-- START Data lines --
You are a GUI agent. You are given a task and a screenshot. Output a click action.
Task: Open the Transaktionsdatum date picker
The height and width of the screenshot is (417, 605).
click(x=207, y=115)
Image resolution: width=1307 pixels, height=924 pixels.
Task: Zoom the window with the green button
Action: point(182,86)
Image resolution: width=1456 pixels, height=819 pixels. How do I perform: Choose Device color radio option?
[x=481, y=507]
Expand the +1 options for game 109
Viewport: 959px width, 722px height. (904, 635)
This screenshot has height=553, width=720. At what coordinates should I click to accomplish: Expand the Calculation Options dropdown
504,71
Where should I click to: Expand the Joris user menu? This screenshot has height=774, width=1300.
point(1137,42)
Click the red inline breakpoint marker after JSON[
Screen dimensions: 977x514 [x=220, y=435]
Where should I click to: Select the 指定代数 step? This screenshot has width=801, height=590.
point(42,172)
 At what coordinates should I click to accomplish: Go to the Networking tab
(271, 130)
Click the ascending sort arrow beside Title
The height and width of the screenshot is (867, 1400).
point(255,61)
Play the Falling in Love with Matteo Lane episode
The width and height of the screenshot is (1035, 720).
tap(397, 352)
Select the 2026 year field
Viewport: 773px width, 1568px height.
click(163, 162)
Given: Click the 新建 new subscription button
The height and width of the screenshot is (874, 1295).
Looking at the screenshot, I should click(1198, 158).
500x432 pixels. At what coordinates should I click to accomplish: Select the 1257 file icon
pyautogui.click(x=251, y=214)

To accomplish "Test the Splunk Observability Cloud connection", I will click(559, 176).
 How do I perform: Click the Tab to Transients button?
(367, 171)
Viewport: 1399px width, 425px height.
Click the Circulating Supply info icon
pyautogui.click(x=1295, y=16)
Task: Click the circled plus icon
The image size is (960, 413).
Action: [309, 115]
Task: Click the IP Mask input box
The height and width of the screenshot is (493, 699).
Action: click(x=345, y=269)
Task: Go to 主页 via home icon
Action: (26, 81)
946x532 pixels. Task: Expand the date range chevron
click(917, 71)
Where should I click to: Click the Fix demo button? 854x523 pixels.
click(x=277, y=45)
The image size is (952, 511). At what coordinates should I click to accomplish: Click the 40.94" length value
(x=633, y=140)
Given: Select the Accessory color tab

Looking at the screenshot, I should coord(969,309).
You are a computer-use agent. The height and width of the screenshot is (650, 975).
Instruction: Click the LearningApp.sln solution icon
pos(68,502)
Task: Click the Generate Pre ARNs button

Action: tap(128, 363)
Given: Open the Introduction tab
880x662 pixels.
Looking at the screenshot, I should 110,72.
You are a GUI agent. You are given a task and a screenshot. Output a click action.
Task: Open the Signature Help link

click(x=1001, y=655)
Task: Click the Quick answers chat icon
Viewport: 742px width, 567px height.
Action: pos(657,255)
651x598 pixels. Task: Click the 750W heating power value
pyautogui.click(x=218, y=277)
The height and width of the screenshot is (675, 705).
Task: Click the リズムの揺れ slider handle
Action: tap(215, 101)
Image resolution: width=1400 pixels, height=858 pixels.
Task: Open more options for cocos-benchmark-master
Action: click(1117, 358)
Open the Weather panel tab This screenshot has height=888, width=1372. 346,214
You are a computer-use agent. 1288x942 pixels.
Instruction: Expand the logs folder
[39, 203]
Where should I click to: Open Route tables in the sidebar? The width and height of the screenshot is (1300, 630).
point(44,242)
-- END Data lines --
- Goal of the exercise -
Present the entries from the line containing "Where should I click to: Click" through the line containing "Looking at the screenshot, I should 110,72.", both included, as a Markdown table with the columns Row and Line. Number each line in order and leave out blank lines.

- Result below -
| Row | Line |
|---|---|
| 1 | Where should I click to: Click the Fix demo button? 854x523 pixels. |
| 2 | click(x=277, y=45) |
| 3 | The image size is (952, 511). At what coordinates should I click to accomplish: Click the 40.94" length value |
| 4 | (x=633, y=140) |
| 5 | Given: Select the Accessory color tab |
| 6 | Looking at the screenshot, I should coord(969,309). |
| 7 | You are a computer-use agent. The height and width of the screenshot is (650, 975). |
| 8 | Instruction: Click the LearningApp.sln solution icon |
| 9 | pos(68,502) |
| 10 | Task: Click the Generate Pre ARNs button |
| 11 | Action: tap(128, 363) |
| 12 | Given: Open the Introduction tab |
| 13 | 880x662 pixels. |
| 14 | Looking at the screenshot, I should 110,72. |